**** Given information ****

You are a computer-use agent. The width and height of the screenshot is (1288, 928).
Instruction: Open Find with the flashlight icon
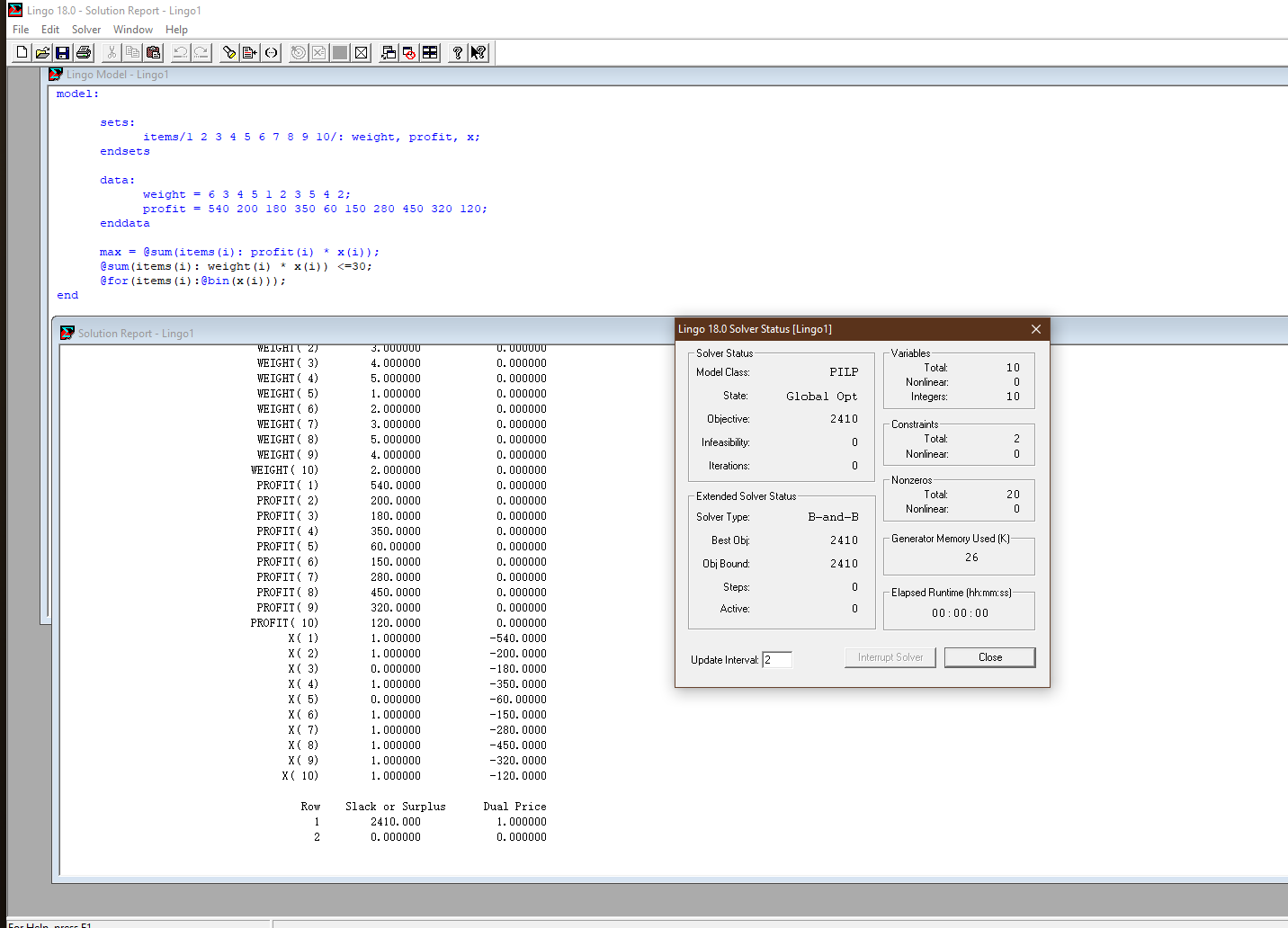point(229,53)
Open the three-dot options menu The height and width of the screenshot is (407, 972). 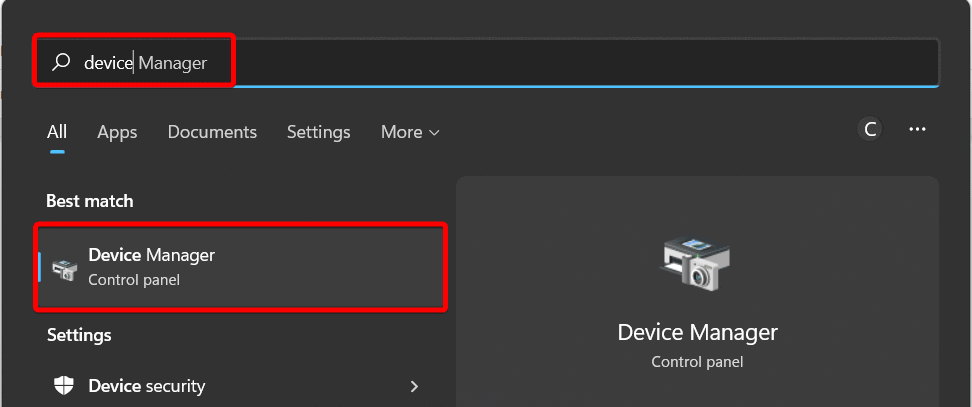point(917,129)
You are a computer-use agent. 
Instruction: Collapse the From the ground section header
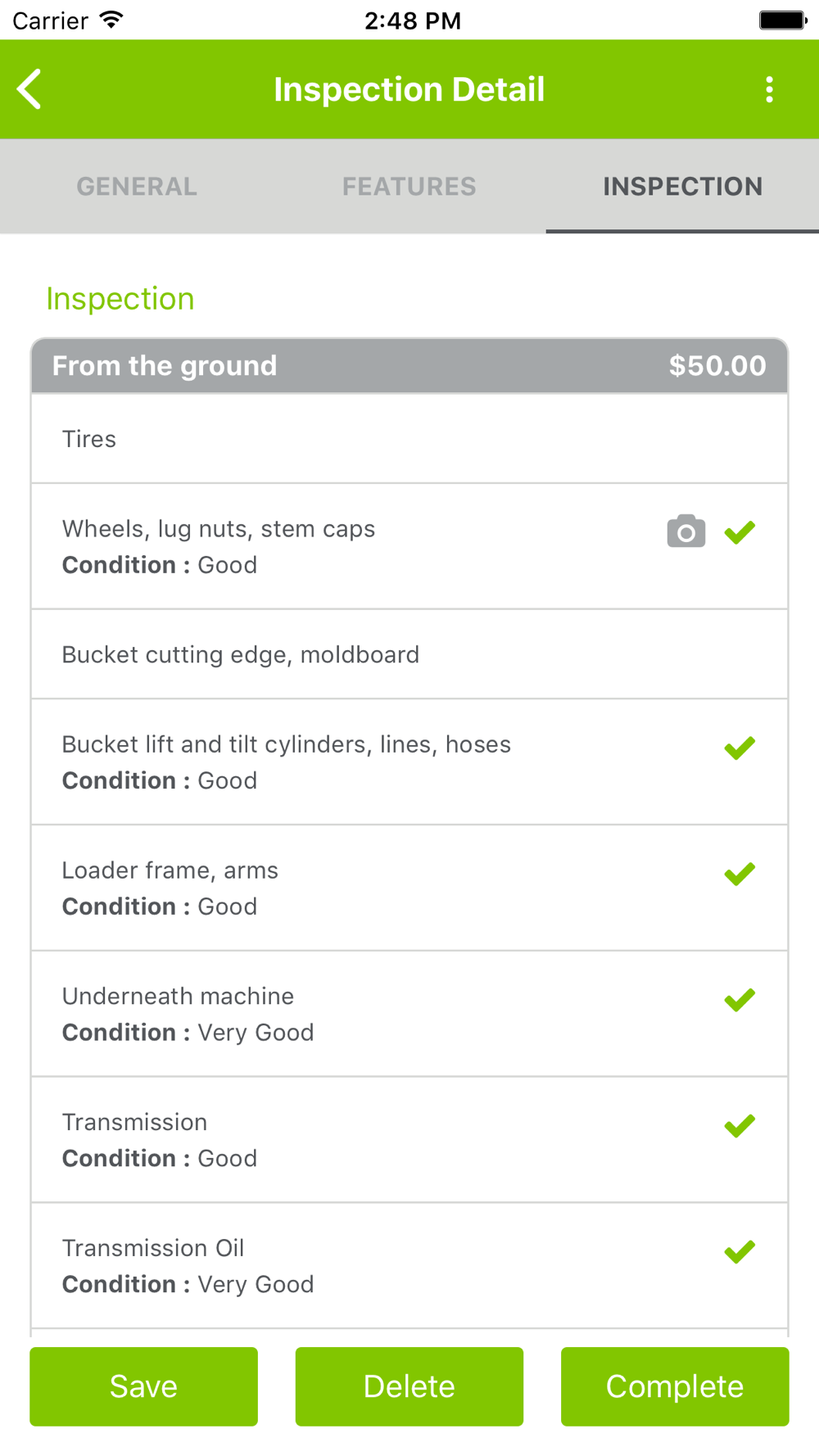[165, 366]
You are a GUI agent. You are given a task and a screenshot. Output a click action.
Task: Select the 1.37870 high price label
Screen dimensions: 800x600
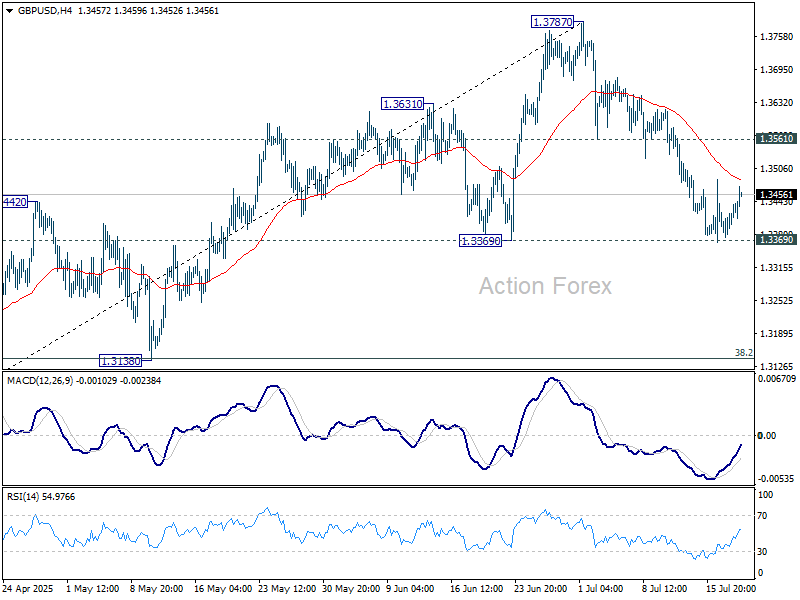click(556, 21)
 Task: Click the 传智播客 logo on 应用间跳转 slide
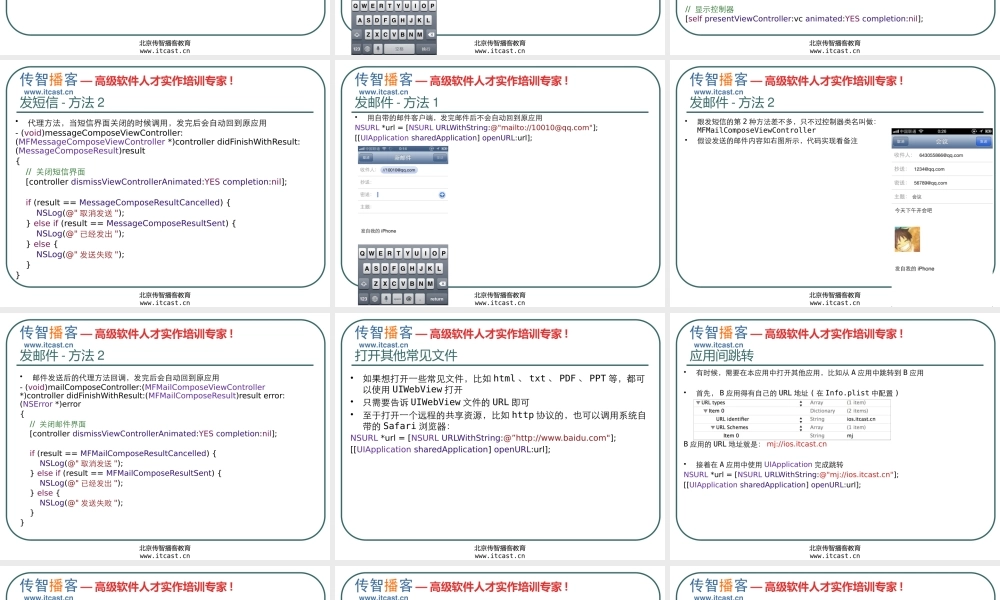coord(718,333)
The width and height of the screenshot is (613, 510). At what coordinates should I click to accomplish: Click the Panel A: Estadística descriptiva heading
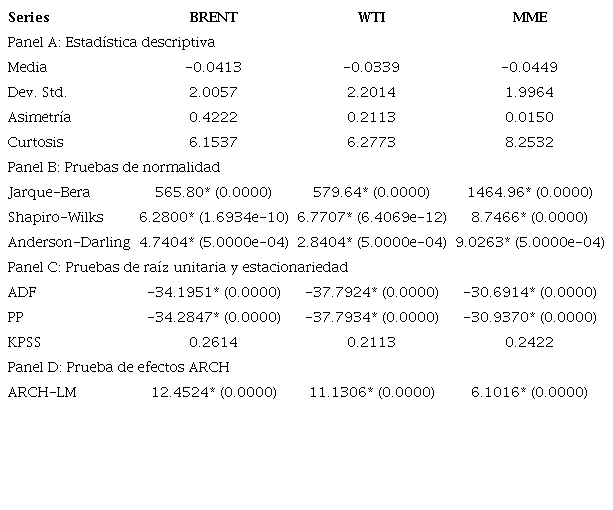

****

◆ Work required ◆
Begin with the line that contains "Instruction: Collapse the" and copy every line through the end of the listing, exactly as written, both ends included. Pictures are not part of the copy.

◆ Reply ◆
Instruction: Collapse the From the ground section header
[165, 366]
You are a GUI agent. You are given a task and a screenshot. Output a click action.
Task: Select the 1.37870 high price label
Screen dimensions: 800x600
click(556, 21)
 Task: Click the 传智播客 logo on 应用间跳转 slide
coord(718,333)
The width and height of the screenshot is (613, 510). At what coordinates should I click to accomplish: Click the Panel A: Estadística descriptiva heading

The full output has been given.